🤖 AI Summary
Supervised dereverberation methods struggle in real-world scenarios due to the scarcity of paired clean-reverberant speech data. Method: This paper proposes an unsupervised learning framework requiring only reverberant speech and a prior acoustic model. Its core innovation is a Bayesian inference–based sequential learning strategy that jointly optimizes neural network estimation of both the clean signal and room acoustic parameters (e.g., RT60, dimensions) via a reverberation-matching loss.
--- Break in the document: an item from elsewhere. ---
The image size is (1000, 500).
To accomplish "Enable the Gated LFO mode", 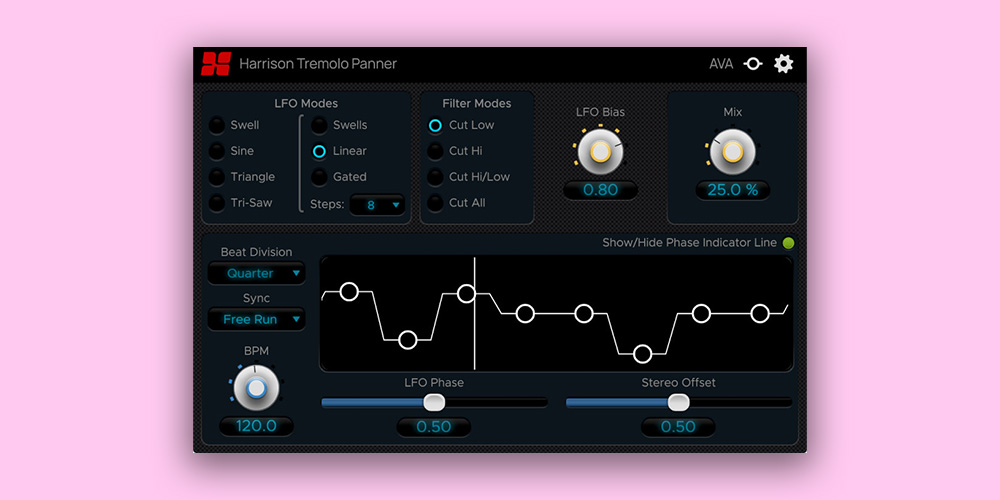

By eliminating reliance on clean-speech labels, it establishes a weakly supervised-to-unsupervised end-to-end training paradigm. Contribution/Results: Experiments demonstrate that the method significantly outperforms existing unsupervised baselines using merely 100 samples annotated with reverberation parameters. It achieves more robust, interpretable, and generalizable speech dereverberation under low-resource conditions, offering strong practical applicability.
📝 Abstract
This paper explores the outcome of training state-ofthe-art dereverberation models with supervision settings ranging from weakly-supervised to fully unsupervised, relying solely on reverberant signals and an acoustic model for training. Most of the existing deep learning approaches typically require paired dry and reverberant data, which are difficult to obtain in practice. We develop instead a sequential learning strategy motivated by a bayesian formulation of the dereverberation problem, wherein acoustic parameters and dry signals are estimated from reverberant inputs using deep neural networks, guided by a reverberation matching loss. Our most data-efficient variant requires only 100 reverberation-parameter-labelled samples to outperform an unsupervised baseline, demonstrating the effectiveness and practicality of the proposed method in low-resource scenarios.